The media had a positive response when Microsoft unveiled Windows 8 earlier this year, and consumers seemed to have a high level of interest in seeing Microsoft’s unique Metro UI on tablets. A preliminary study confirmed that the initial response to Windows 8 tablets on social networking sites was certainly positive; 63% of relevant Twitter posts analyzed after Microsoft’s announcement said that Windows 8 looked more compelling than Apple’s iOS platform. According to market research firm Forrester, however, Windows 8 might be too little, too late. Read on for more.
“On tablets, Windows 8 is going to be very late to the party,” Forrester analyst JP Gownder wrote on a company blog.
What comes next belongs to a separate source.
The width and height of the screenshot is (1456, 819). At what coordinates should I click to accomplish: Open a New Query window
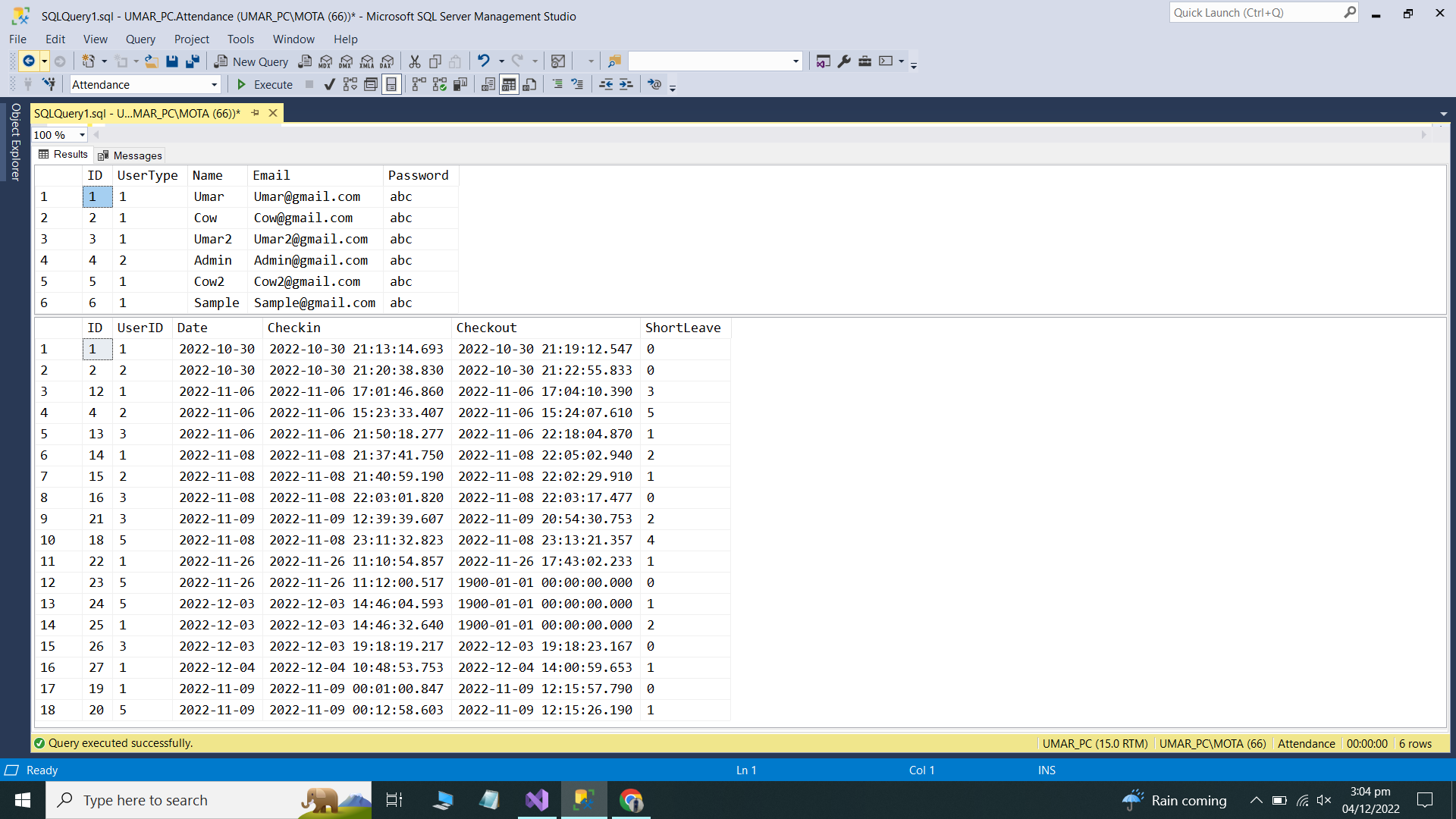tap(251, 61)
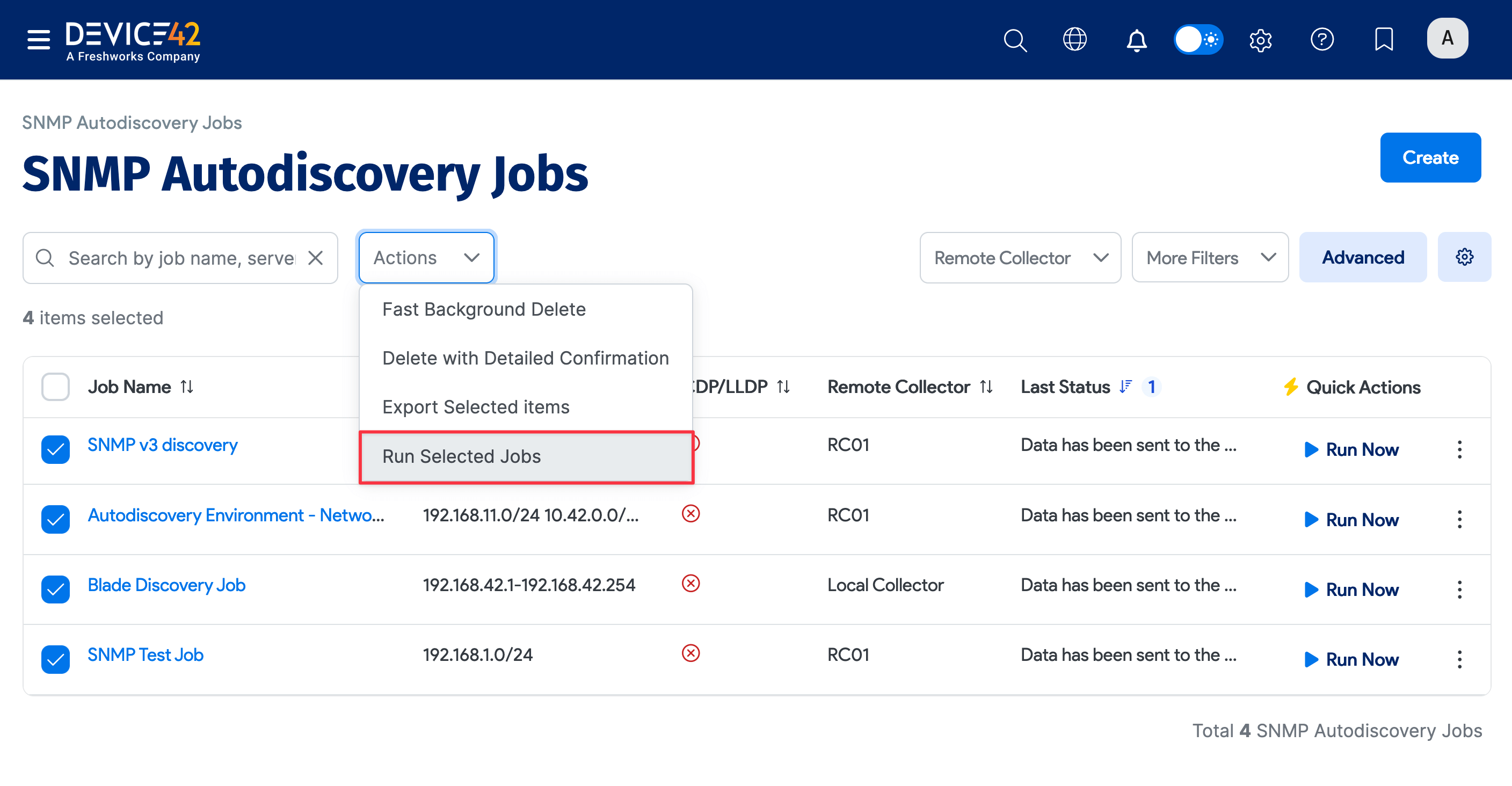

The analyst continued, “[Windows 8 on tablets is] (at best) a fifth-mover after iPad, Android tablets like the Samsung Galaxy Tab, HP’s now-defunct webOS tablet, and the BlackBerry PlayBook tablet. While Windows’ product strategists can learn from these products, other players have come a long way in executing and refining their products — Apple, Samsung, and others have already launched second-generation products and will likely be into their third generation by the time Windows 8 launches.”
Gownder adds that recent market entrants such as Amazon’s Kindle Fire and Barnes & Noble’s Nook Tablet further hurt Microsoft’s chances by altering consumer expectations and lowering price points.
“These market dynamics are rapidly altering consumers’ attitudes and needs. Most significantly, consumers’ interest in Windows tablets is plummeting,” the analyst wrote. “In Q1 2011, Windows was by far the top choice of consumers — while no touch-first Windows tablets existed, 46% of U.S. consumers yearned for one. By Q3 2011, that picture had changed dramatically: Windows was no longer No. 1 in choice preference, and interest among consumers dropped to 25%. Microsoft has missed the peak of consumer desire for a product they haven’t yet released.”